» Your goal: Write an exact copy of the entries below that leaves out all pictures.

Record set START

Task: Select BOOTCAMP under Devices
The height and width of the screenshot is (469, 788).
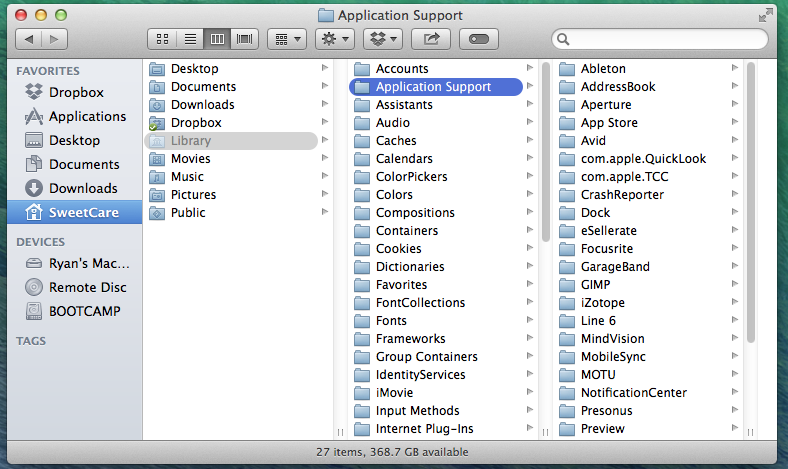Action: (84, 311)
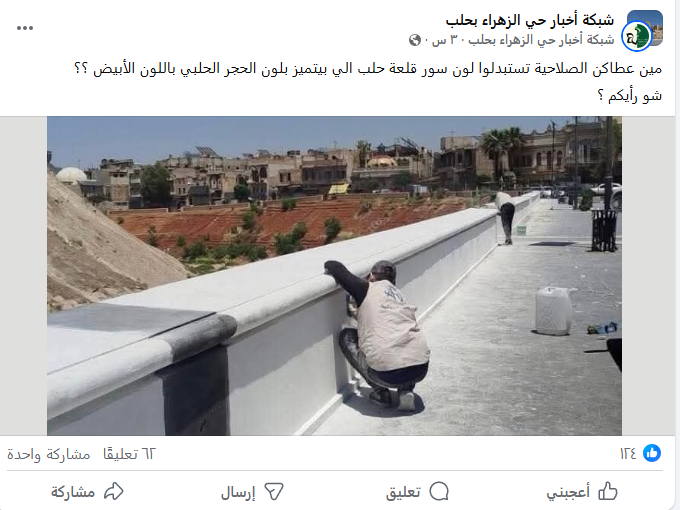Click the مشاركة share button
Viewport: 680px width, 510px height.
87,492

Record set END

» Reply:
Task: Select BOOTCAMP under Devices
The height and width of the screenshot is (469, 788).
Action: (84, 311)
Click the مشاركة share button
Viewport: 680px width, 510px height.
87,492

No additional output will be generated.